I ran checks of this expression in Python and with grep in PCRE mode (-P). Both matched the wrong pattern.
I put the expression in https://regex101.com/ along with the same test string "01110033" and it also matched there. I don't have enough rating to post images of this or of variations I tried with the test data. So here are some text grabs from command-line runs with grep -P
So our invalid expression that repeats A in CC position gets through..

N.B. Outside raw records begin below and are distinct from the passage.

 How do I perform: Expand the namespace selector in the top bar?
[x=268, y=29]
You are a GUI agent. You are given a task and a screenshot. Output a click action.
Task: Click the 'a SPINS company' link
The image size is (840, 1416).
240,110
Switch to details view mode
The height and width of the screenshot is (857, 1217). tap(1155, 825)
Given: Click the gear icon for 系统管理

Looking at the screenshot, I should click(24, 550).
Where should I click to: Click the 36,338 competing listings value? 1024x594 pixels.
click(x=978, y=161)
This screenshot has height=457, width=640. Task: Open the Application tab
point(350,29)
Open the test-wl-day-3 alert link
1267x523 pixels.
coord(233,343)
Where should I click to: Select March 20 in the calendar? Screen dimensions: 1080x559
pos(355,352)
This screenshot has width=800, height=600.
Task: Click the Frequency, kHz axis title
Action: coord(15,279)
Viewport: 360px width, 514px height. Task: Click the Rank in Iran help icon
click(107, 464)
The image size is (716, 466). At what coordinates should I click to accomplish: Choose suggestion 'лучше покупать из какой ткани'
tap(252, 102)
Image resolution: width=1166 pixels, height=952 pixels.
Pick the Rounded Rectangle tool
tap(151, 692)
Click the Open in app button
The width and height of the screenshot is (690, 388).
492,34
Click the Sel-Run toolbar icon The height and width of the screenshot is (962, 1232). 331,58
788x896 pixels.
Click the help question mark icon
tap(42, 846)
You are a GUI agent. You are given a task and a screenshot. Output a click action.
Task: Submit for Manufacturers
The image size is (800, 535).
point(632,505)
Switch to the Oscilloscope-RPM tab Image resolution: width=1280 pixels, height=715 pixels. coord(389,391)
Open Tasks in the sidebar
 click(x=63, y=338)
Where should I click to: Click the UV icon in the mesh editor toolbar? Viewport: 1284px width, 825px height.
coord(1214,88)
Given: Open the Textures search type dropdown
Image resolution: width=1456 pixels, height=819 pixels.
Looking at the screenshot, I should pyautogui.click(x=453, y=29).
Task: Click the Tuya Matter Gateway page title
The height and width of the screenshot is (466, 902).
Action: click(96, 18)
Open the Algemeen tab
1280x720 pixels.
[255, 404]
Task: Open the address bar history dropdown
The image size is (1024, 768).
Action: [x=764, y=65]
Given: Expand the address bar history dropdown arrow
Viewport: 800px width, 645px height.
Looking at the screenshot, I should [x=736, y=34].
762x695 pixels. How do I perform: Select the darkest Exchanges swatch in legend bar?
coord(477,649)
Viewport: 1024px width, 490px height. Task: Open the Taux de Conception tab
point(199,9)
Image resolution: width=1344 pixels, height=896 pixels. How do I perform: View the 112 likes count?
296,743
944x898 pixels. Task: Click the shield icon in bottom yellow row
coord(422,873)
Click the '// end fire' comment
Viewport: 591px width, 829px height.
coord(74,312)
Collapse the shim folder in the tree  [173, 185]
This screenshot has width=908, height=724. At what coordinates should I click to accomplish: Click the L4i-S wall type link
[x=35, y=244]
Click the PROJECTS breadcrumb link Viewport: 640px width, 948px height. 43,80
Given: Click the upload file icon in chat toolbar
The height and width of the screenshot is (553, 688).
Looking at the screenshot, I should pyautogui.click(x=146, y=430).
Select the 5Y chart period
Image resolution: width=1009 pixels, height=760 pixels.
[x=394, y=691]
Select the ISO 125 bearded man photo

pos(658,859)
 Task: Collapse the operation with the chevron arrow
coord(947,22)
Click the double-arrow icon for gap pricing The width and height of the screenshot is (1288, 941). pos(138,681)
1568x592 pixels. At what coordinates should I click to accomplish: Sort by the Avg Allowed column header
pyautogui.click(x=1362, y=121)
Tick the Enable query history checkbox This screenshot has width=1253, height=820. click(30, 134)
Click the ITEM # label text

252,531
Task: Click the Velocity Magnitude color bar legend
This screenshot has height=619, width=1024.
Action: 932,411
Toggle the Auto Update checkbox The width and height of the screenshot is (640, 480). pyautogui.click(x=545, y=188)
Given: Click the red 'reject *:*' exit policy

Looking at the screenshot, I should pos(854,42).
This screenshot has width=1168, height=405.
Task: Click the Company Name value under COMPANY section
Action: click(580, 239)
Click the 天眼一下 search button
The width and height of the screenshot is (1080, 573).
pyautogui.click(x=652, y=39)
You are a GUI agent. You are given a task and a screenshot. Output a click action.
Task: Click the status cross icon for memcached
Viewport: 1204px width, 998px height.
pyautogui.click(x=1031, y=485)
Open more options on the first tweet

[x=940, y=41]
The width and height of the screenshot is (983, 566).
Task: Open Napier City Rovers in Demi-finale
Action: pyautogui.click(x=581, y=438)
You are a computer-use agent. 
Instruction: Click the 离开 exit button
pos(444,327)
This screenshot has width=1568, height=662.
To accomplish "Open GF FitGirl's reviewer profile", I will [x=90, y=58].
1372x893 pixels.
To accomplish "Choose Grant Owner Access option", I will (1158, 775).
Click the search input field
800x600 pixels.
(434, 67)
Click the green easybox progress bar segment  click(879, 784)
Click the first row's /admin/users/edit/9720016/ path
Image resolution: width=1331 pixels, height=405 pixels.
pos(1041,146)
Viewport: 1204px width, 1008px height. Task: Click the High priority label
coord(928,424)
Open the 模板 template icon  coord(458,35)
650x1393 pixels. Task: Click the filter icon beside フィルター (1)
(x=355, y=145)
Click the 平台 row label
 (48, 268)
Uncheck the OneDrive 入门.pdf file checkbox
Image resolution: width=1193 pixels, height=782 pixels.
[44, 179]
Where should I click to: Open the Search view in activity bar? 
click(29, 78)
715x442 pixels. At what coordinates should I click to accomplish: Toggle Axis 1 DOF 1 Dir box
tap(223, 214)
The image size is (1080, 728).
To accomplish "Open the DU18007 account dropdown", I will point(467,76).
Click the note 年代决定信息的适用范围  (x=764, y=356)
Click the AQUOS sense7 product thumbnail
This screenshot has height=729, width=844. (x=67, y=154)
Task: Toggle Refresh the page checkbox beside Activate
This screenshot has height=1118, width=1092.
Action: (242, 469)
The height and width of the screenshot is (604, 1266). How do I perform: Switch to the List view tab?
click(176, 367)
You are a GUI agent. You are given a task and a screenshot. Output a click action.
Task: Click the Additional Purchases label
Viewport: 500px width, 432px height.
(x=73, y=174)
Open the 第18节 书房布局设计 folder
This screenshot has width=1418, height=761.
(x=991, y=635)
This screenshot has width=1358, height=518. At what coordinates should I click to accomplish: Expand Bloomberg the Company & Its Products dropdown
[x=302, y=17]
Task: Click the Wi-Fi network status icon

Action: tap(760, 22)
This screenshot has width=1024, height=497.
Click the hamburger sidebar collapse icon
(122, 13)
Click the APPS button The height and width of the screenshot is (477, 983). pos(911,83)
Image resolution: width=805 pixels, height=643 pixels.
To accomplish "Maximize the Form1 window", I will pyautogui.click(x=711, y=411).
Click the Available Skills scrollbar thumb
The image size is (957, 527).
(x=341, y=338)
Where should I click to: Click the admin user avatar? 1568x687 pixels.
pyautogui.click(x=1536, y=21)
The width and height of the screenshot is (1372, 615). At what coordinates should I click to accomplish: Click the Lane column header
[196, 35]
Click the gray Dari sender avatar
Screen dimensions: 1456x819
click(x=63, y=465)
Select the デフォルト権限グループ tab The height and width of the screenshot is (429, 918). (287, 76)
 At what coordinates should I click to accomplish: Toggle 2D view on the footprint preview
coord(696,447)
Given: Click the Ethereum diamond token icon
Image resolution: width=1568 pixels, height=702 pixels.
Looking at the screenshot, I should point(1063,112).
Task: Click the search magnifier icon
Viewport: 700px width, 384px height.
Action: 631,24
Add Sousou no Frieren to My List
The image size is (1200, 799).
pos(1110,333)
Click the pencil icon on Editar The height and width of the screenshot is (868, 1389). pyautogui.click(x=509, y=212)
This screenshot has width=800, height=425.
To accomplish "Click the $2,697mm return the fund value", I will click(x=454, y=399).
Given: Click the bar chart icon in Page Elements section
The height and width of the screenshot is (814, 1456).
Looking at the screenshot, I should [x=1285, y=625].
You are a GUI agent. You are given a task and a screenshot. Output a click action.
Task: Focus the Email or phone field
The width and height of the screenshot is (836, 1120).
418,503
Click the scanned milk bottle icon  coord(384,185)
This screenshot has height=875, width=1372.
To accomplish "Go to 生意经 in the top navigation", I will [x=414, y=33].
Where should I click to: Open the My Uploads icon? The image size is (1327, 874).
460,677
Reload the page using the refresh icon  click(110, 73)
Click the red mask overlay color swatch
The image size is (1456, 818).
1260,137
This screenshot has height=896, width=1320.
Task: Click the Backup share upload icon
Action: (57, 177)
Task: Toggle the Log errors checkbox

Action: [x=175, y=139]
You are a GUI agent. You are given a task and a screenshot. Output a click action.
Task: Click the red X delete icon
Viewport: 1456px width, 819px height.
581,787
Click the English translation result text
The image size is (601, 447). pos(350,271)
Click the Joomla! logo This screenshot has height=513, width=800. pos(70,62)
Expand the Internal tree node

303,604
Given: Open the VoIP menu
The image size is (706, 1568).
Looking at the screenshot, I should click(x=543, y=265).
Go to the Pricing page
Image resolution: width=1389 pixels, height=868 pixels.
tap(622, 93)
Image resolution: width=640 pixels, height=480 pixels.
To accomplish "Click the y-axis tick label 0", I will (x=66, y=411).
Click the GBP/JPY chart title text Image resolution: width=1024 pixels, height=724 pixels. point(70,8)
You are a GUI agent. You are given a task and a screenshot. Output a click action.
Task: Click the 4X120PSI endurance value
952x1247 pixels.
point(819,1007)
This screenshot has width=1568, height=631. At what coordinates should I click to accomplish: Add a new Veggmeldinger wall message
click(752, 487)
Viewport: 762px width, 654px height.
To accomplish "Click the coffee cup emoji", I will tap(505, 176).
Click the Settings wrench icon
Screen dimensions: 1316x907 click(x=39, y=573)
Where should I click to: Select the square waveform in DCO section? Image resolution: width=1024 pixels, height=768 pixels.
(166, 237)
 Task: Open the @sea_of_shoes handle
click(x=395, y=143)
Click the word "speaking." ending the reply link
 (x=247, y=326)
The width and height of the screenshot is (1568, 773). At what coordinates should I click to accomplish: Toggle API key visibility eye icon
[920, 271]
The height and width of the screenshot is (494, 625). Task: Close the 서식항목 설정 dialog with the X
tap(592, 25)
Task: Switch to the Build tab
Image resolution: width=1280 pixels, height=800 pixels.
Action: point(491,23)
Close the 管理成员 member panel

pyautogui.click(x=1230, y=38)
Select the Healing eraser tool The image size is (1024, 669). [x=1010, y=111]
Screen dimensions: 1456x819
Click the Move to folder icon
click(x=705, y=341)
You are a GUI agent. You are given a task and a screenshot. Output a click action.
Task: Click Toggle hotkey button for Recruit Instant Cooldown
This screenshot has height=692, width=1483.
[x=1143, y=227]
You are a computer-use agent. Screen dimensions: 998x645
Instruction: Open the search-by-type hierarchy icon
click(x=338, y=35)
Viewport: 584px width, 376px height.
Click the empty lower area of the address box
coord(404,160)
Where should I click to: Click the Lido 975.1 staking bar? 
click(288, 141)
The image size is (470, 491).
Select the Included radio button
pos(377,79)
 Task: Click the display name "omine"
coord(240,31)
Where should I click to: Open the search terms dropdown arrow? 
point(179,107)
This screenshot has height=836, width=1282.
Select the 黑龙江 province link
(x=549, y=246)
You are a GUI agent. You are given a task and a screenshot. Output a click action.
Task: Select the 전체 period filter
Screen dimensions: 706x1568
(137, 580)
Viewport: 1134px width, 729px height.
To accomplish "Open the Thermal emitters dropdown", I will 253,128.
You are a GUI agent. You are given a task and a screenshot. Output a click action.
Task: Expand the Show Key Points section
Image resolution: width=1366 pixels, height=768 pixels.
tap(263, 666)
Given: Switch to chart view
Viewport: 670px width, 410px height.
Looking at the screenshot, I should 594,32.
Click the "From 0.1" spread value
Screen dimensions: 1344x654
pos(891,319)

$ echo "01110033" | grep -P '(.)(?!\1{1,7})(.)\2{2}(?!\2{1,4})(.)\3{1}(?!\3{1,2})(.)\4{1}'
01110033
$
Changing DD to 11, copying BBB, we also find that gets through despite B having a forward negative check..
$ echo "01110011" | grep -P '(.)(?!\1{1,7})(.)\2{2}(?!\2{1,4})(.)\3{1}(?!\3{1,2})(.)\4{1}'
01110011
$
Now change DD to "00", copying the CC digits and low and behold it doesn't match..
$ echo "01110000" | grep -P '(.)(?!\1{1,7})(.)\2{2}(?!\2{1,4})(.)\3{1}(?!\3{1,2})(.)\4{1}'
$
Delete the forward-negative check for CC "(?!\3{1,2})" from the expression and our repeat of the C digit in the D position makes it through.
$ echo "01110000" | grep -P '(.)(?!\1{1,7})(.)\2{2}(?!\2{1,4})(.)\3{1}(.)\4{1}'
01110000
$
Back to the original test number and switch CC digits to the same use of '1' from B. It doesn't get through.
$ echo "01111133" | grep -P '(.)(?!\1{1,7})(.)\2{2}(?!\2{1,4})(.)\3{1}(?!\3{1,2})(.)\4{1}'
$
And to play this out for the BBB group, set the B digits to the same 0 as encountered for A. Also fails to match..
$ echo "00002233" | grep -P '(.)(?!\1{1,7})(.)\2{2}(?!\2{1,4})(.)\3{1}(?!\3{1,2})(.)\4{1}'
$
Then take out the negative lookahead for A and we can this to match..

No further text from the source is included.